* What you will do: Could you copy every record exactly as it appears?

* Dataset records:
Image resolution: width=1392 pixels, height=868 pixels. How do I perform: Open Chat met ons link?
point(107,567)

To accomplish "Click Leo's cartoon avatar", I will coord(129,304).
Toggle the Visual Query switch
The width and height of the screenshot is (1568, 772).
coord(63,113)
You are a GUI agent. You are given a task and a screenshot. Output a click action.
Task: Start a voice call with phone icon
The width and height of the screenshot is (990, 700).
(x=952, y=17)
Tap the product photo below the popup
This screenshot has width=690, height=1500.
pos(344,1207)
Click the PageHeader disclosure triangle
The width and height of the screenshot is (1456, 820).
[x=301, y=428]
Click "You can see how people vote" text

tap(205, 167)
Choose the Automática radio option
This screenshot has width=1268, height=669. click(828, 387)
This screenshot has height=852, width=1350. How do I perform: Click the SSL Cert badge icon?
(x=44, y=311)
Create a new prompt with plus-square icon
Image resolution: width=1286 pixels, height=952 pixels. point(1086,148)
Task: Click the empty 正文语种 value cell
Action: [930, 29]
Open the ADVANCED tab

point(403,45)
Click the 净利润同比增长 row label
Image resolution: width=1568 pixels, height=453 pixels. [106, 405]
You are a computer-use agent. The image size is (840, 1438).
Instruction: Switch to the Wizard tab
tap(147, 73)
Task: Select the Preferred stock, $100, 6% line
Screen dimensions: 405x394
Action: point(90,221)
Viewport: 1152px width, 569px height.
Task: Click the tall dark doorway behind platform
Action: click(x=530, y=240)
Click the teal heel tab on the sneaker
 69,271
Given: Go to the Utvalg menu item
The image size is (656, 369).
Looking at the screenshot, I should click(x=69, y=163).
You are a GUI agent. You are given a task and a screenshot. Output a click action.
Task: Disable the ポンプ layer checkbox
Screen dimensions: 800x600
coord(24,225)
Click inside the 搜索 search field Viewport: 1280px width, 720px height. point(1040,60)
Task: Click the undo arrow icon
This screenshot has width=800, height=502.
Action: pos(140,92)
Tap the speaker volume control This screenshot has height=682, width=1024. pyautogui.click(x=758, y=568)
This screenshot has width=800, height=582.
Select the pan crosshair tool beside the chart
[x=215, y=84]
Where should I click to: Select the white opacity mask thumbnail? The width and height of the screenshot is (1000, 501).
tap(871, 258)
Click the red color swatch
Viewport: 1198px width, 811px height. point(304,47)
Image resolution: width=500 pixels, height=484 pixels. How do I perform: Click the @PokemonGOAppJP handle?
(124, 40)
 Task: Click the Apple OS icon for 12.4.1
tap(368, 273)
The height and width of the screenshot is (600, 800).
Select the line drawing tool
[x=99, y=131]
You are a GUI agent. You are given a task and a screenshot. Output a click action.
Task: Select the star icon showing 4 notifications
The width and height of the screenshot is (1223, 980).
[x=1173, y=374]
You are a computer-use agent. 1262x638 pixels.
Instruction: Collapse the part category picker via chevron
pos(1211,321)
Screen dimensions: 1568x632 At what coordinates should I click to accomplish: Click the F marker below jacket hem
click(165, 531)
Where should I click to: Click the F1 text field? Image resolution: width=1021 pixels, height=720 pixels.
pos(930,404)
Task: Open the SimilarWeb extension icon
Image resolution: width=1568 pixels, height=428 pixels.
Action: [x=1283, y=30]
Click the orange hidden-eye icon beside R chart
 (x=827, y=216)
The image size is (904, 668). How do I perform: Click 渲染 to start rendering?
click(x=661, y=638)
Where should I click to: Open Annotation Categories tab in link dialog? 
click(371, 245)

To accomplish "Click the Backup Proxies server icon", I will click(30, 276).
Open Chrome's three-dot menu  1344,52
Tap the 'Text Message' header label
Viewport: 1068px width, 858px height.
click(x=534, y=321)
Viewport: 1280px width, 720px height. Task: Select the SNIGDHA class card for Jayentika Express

* Written answer:
Image resolution: width=1392 pixels, height=868 pixels. How do I perform: Open Chat met ons link?
point(107,567)

To accomplish "Click Leo's cartoon avatar", I will coord(129,304).
Toggle the Visual Query switch
The width and height of the screenshot is (1568, 772).
coord(63,113)
You are a GUI agent. You are given a task and a screenshot. Output a click action.
Task: Start a voice call with phone icon
The width and height of the screenshot is (990, 700).
(x=952, y=17)
Tap the product photo below the popup
This screenshot has width=690, height=1500.
pos(344,1207)
Click the PageHeader disclosure triangle
The width and height of the screenshot is (1456, 820).
[x=301, y=428]
Click "You can see how people vote" text

tap(205, 167)
Choose the Automática radio option
This screenshot has width=1268, height=669. click(828, 387)
This screenshot has height=852, width=1350. How do I perform: Click the SSL Cert badge icon?
(x=44, y=311)
Create a new prompt with plus-square icon
Image resolution: width=1286 pixels, height=952 pixels. point(1086,148)
Task: Click the empty 正文语种 value cell
Action: [930, 29]
Open the ADVANCED tab

point(403,45)
Click the 净利润同比增长 row label
Image resolution: width=1568 pixels, height=453 pixels. [106, 405]
You are a computer-use agent. The image size is (840, 1438).
Instruction: Switch to the Wizard tab
tap(147, 73)
Task: Select the Preferred stock, $100, 6% line
Screen dimensions: 405x394
Action: point(90,221)
Viewport: 1152px width, 569px height.
Task: Click the tall dark doorway behind platform
Action: click(x=530, y=240)
Click the teal heel tab on the sneaker
 69,271
Given: Go to the Utvalg menu item
The image size is (656, 369).
Looking at the screenshot, I should click(x=69, y=163).
You are a GUI agent. You are given a task and a screenshot. Output a click action.
Task: Disable the ポンプ layer checkbox
Screen dimensions: 800x600
coord(24,225)
Click inside the 搜索 search field Viewport: 1280px width, 720px height. point(1040,60)
Task: Click the undo arrow icon
This screenshot has width=800, height=502.
Action: pos(140,92)
Tap the speaker volume control This screenshot has height=682, width=1024. pyautogui.click(x=758, y=568)
This screenshot has width=800, height=582.
Select the pan crosshair tool beside the chart
[x=215, y=84]
Where should I click to: Select the white opacity mask thumbnail? The width and height of the screenshot is (1000, 501).
tap(871, 258)
Click the red color swatch
Viewport: 1198px width, 811px height. point(304,47)
Image resolution: width=500 pixels, height=484 pixels. How do I perform: Click the @PokemonGOAppJP handle?
(124, 40)
 Task: Click the Apple OS icon for 12.4.1
tap(368, 273)
The height and width of the screenshot is (600, 800).
Select the line drawing tool
[x=99, y=131]
You are a GUI agent. You are given a task and a screenshot. Output a click action.
Task: Select the star icon showing 4 notifications
The width and height of the screenshot is (1223, 980).
[x=1173, y=374]
You are a computer-use agent. 1262x638 pixels.
Instruction: Collapse the part category picker via chevron
pos(1211,321)
Screen dimensions: 1568x632 At what coordinates should I click to accomplish: Click the F marker below jacket hem
click(165, 531)
Where should I click to: Click the F1 text field? Image resolution: width=1021 pixels, height=720 pixels.
pos(930,404)
Task: Open the SimilarWeb extension icon
Image resolution: width=1568 pixels, height=428 pixels.
Action: [x=1283, y=30]
Click the orange hidden-eye icon beside R chart
 (x=827, y=216)
The image size is (904, 668). How do I perform: Click 渲染 to start rendering?
click(x=661, y=638)
Where should I click to: Open Annotation Categories tab in link dialog? 
click(371, 245)

To accomplish "Click the Backup Proxies server icon", I will click(30, 276).
Open Chrome's three-dot menu  1344,52
Tap the 'Text Message' header label
Viewport: 1068px width, 858px height.
click(x=534, y=321)
Viewport: 1280px width, 720px height. Task: Select the SNIGDHA class card for Jayentika Express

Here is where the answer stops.